Planning to migrate your on-premise databases to the cloud? Don't start until you read our comprehensive guide detailing how to plan and what to consider at every step in the process.
Data migration to the cloud is the process of transferring data from on-premise storage to a database that has been deployed in the cloud. Although there are a growing number of cloud providers and platforms, AWS, GCP, and Azure are currently the three largest cloud service providers. The vast majority of cloud deployments are done on these three platforms.
A major reason for migration of data from on-premise to cloud resources can be explained by understanding the benefits around why companies prefer cloud infrastructure over on-premise. Cloud infrastructure offers benefits such as cost efficiency, reduced maintenance, extended scalability, and increased development speed. Thanks to these benefits, organizations have been working to migrate all, or at least the majority, of their services and data to the cloud.

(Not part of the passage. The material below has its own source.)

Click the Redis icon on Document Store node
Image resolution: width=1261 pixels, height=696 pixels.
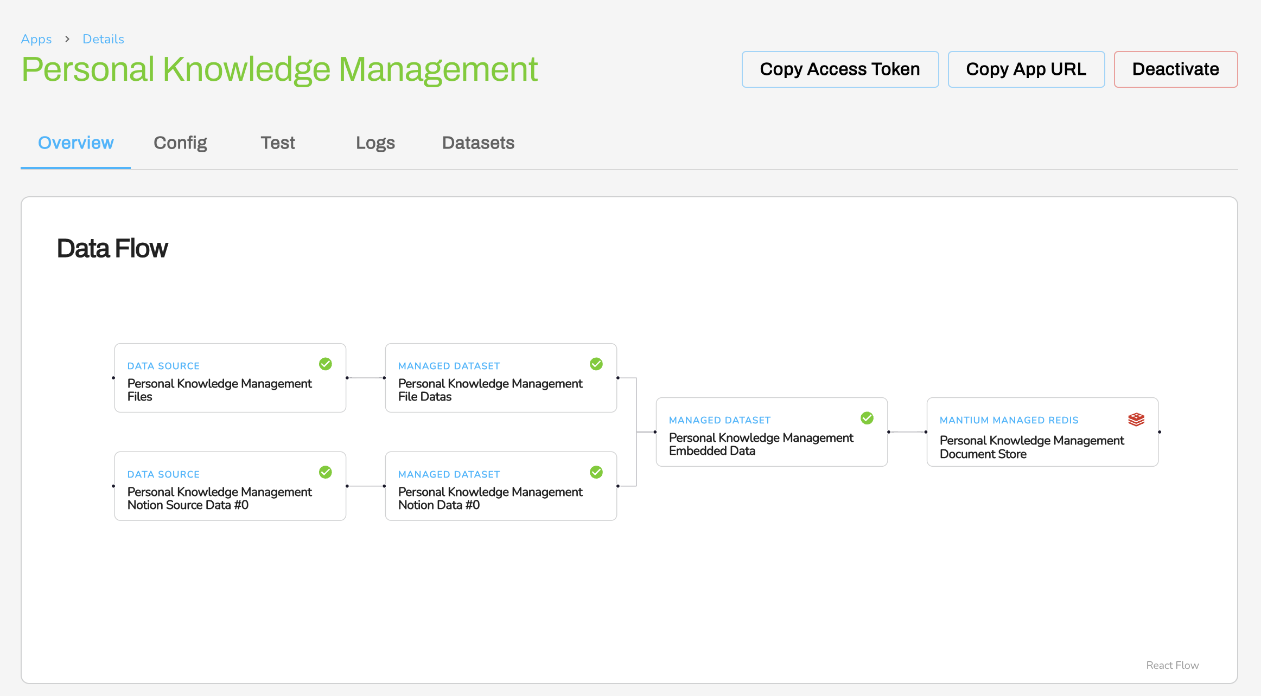point(1136,419)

However, data migration is a challenging task especially when you are using on-premise databases for live services. There is plenty of planning and strategy that goes into undertaking a cloud migration. For instance, you will need to ensure that the migration does not impact your production service and, after cut-over, guarantees the continuity of the migrated data and services. In this article we will discuss the major considerations for migrating databases to the cloud.
How to Plan a Database Migration From On-Premise to Cloud Infrastructure
For migrating data to the cloud, your team will need to perform in-depth research on the existing databases and their architectures. You’ll also need to gather as much information as you can on the target cloud service where these databases will eventually reside. After deciding which cloud service you want to migrate to, you will have to choose which DBMS you will deploy. This will uncover questions such as if you want to choose the same database engine you’re currently using? An example would be a data migration from an on-premise instance of MySQL to a cloud-based instance of MySQL. You may also choose to move to a new DBMS. This could follow the lines of moving from an on-premise version of MySQL to a cloud-based deployment of Postgres.

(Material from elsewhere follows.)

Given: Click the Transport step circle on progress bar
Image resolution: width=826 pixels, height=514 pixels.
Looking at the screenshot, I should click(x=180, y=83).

Furthermore, you will want to understand the ecosystem where your new DBMS will reside. Many major cloud service providers offer a suite of products across their different services including DBMS, servers, analytics, data backup, and more. Thus, at a planning stage, it is important to understand how your new DBMS will co-exist and add value or leverage the infrastructure as a whole.
Different Cloud Migration Strategies, and Choosing the Best One
To get a full picture of all the factors included in a database migration from on-premise to cloud, let’s look at the 6R’s. Each of these R’s are building blocks in the strategy for a successful cloud migration.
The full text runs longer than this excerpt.